= Unramified morphism =

In algebraic geometry, an unramified morphism is a morphism $f: X \to Y$ of schemes such that (a) it is locally of finite presentation and (b) for each $x \in X$ and $y = f(x)$, we have that
1. The residue field $k(x)$ is a separable algebraic extension of $k(y)$.
2. $f^{\#}(\mathfrak{m}_y) \mathcal{O}_{x, X} = \mathfrak{m}_x,$ where $f^{\#}: \mathcal{O}_{y, Y} \to \mathcal{O}_{x, X}$ and $\mathfrak{m}_y, \mathfrak{m}_x$ are maximal ideals of the local rings.

A flat unramified morphism is called an étale morphism. Less strongly, if $f$ satisfies the conditions when restricted to sufficiently small neighborhoods of $x$ and $y$, then $f$ is said to be unramified near $x$.
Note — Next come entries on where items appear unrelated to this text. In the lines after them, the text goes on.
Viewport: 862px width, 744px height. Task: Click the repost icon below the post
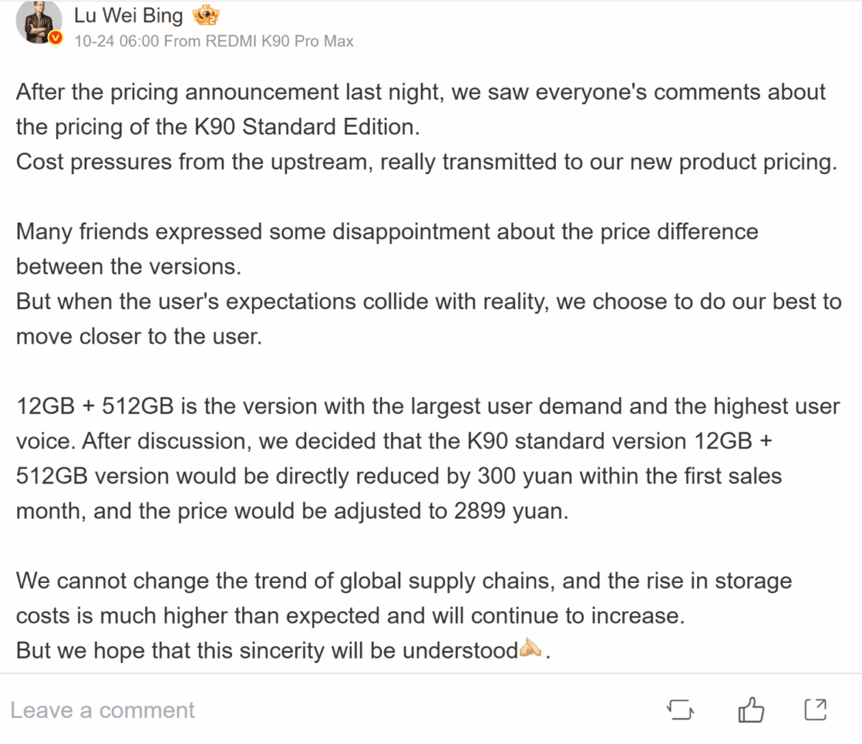click(680, 710)
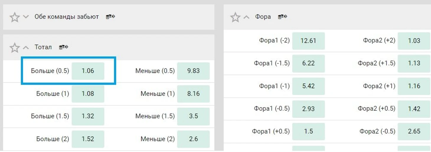Collapse the 'Тотал' section
The width and height of the screenshot is (431, 152).
click(26, 47)
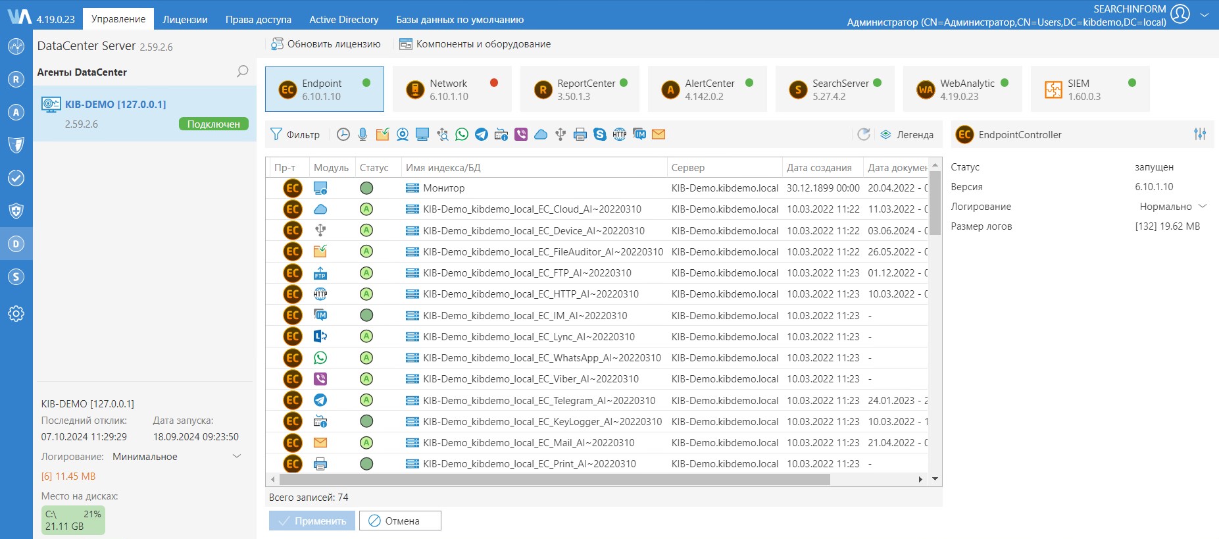1219x539 pixels.
Task: Select the microphone filter icon
Action: pyautogui.click(x=362, y=134)
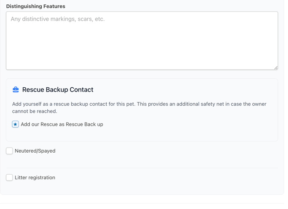Click bottom edge of Distinguishing Features box
The width and height of the screenshot is (288, 209).
point(142,69)
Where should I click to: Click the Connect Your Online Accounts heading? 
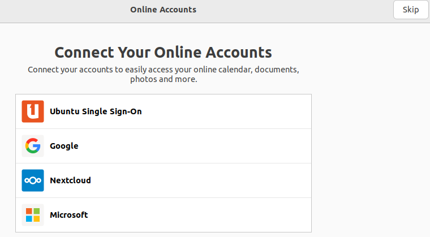pos(163,52)
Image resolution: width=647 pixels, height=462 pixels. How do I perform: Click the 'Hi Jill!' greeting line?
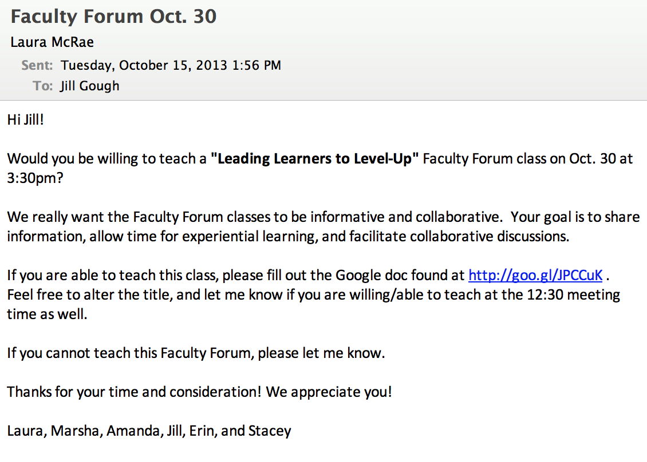coord(25,120)
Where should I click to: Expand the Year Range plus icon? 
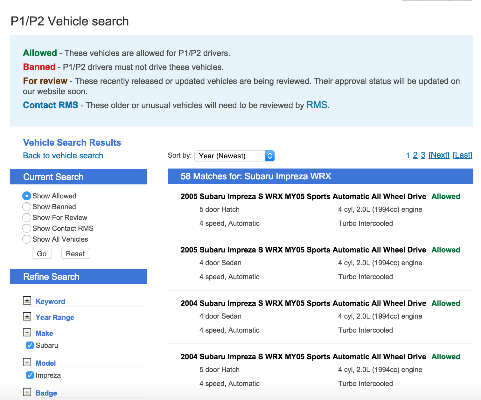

Some authors prefer to use weaker conditions, in which case they call a morphism satisfying the above a G-unramified morphism.

== Simple example ==
Let $A$ be a ring and B the ring obtained by adjoining an integral element to A; i.e., $B = A[t]/(F)$ for some monic polynomial F. Then $\operatorname{Spec}(B) \to \operatorname{Spec}(A)$ is unramified if and only if the polynomial F is separable (i.e., it and its derivative generate the unit ideal of $A[t]$).

== Curve case ==
Let $f: X \to Y$ be a finite morphism between smooth connected curves over an algebraically closed field, P a closed point of X and $Q = f(P)$. We then have the local ring homomorphism $f^{\#} : \mathcal{O}_Q \to \mathcal{O}_P$ where $(\mathcal{O}_Q, \mathfrak{m}_Q)$ and $(\mathcal{O}_P, \mathfrak{m}_P)$ are the local rings at Q and P of Y and X. Since $\mathcal{O}_P$ is a discrete valuation ring, there is a unique integer $e_P > 0$ such that $f^{\#} (\mathfrak{m}_Q) \mathcal{O}_P = {\mathfrak{m}_P}^{e_P}$. The integer $e_P$ is called the ramification index of $P$ over $Q$. Since $k(P) = k(Q)$ as the base field is algebraically closed, $f$ is unramified at $P$ (in fact, étale) if and only if $e_P = 1$. Otherwise, $f$ is said to be ramified at P and Q is called a branch point.

== Characterization ==
Given a morphism $f: X \to Y$ that is locally of finite presentation, the following are equivalent:
1. f is unramified.
2. The diagonal map $\delta_f: X \to X \times_Y X$ is an open immersion.
3. The relative cotangent sheaf $\Omega_{X/Y}$ is zero.